**WORK INSTRUCTION**
Every entry, from first to last, is to be retyped without any alteration.

== MATERIAL FOR THIS TASK ==

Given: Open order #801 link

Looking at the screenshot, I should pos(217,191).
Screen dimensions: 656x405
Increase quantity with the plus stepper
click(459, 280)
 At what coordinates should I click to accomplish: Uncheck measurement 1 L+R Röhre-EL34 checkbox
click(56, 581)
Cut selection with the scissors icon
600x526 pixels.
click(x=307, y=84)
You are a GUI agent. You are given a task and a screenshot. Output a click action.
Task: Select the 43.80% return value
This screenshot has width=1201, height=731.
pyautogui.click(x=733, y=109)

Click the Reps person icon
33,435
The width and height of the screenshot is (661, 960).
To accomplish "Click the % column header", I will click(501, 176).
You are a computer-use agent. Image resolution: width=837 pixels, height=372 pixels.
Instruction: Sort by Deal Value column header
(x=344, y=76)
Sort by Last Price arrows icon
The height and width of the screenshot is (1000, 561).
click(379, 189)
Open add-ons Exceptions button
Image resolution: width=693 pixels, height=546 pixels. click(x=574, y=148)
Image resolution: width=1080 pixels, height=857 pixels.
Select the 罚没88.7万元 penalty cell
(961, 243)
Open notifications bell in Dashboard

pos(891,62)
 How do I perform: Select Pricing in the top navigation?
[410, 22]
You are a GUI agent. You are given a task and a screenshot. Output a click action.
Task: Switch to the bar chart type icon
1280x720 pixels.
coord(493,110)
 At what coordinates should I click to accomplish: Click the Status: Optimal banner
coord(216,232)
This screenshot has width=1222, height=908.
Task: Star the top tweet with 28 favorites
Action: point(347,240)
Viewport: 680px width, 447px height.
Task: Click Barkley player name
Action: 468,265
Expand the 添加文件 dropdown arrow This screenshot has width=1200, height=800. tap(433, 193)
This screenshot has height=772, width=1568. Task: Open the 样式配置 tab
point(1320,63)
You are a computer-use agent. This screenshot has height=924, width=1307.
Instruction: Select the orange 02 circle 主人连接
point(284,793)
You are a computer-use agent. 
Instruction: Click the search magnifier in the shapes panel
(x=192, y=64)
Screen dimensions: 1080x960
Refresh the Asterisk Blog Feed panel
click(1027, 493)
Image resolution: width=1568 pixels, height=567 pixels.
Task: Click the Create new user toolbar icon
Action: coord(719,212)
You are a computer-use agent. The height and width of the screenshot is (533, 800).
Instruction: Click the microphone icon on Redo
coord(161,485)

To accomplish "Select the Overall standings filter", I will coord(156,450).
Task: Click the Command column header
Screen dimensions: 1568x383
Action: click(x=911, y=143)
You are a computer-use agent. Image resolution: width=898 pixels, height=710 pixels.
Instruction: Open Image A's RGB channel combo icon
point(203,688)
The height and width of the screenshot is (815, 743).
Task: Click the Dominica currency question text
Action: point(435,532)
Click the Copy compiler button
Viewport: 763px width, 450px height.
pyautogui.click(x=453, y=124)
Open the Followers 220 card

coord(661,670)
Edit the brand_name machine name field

===

**ANSWER SPACE**
Given: Open order #801 link

Looking at the screenshot, I should pos(217,191).
Screen dimensions: 656x405
Increase quantity with the plus stepper
click(459, 280)
 At what coordinates should I click to accomplish: Uncheck measurement 1 L+R Röhre-EL34 checkbox
click(56, 581)
Cut selection with the scissors icon
600x526 pixels.
click(x=307, y=84)
You are a GUI agent. You are given a task and a screenshot. Output a click action.
Task: Select the 43.80% return value
This screenshot has width=1201, height=731.
pyautogui.click(x=733, y=109)

Click the Reps person icon
33,435
The width and height of the screenshot is (661, 960).
To accomplish "Click the % column header", I will click(501, 176).
You are a computer-use agent. Image resolution: width=837 pixels, height=372 pixels.
Instruction: Sort by Deal Value column header
(x=344, y=76)
Sort by Last Price arrows icon
The height and width of the screenshot is (1000, 561).
click(379, 189)
Open add-ons Exceptions button
Image resolution: width=693 pixels, height=546 pixels. click(x=574, y=148)
Image resolution: width=1080 pixels, height=857 pixels.
Select the 罚没88.7万元 penalty cell
(961, 243)
Open notifications bell in Dashboard

pos(891,62)
 How do I perform: Select Pricing in the top navigation?
[410, 22]
You are a GUI agent. You are given a task and a screenshot. Output a click action.
Task: Switch to the bar chart type icon
1280x720 pixels.
coord(493,110)
 At what coordinates should I click to accomplish: Click the Status: Optimal banner
coord(216,232)
This screenshot has width=1222, height=908.
Task: Star the top tweet with 28 favorites
Action: point(347,240)
Viewport: 680px width, 447px height.
Task: Click Barkley player name
Action: 468,265
Expand the 添加文件 dropdown arrow This screenshot has width=1200, height=800. tap(433, 193)
This screenshot has height=772, width=1568. Task: Open the 样式配置 tab
point(1320,63)
You are a computer-use agent. This screenshot has height=924, width=1307.
Instruction: Select the orange 02 circle 主人连接
point(284,793)
You are a computer-use agent. 
Instruction: Click the search magnifier in the shapes panel
(x=192, y=64)
Screen dimensions: 1080x960
Refresh the Asterisk Blog Feed panel
click(1027, 493)
Image resolution: width=1568 pixels, height=567 pixels.
Task: Click the Create new user toolbar icon
Action: coord(719,212)
You are a computer-use agent. The height and width of the screenshot is (533, 800).
Instruction: Click the microphone icon on Redo
coord(161,485)

To accomplish "Select the Overall standings filter", I will coord(156,450).
Task: Click the Command column header
Screen dimensions: 1568x383
Action: click(x=911, y=143)
You are a computer-use agent. Image resolution: width=898 pixels, height=710 pixels.
Instruction: Open Image A's RGB channel combo icon
point(203,688)
The height and width of the screenshot is (815, 743).
Task: Click the Dominica currency question text
Action: point(435,532)
Click the Copy compiler button
Viewport: 763px width, 450px height.
pyautogui.click(x=453, y=124)
Open the Followers 220 card

coord(661,670)
Edit the brand_name machine name field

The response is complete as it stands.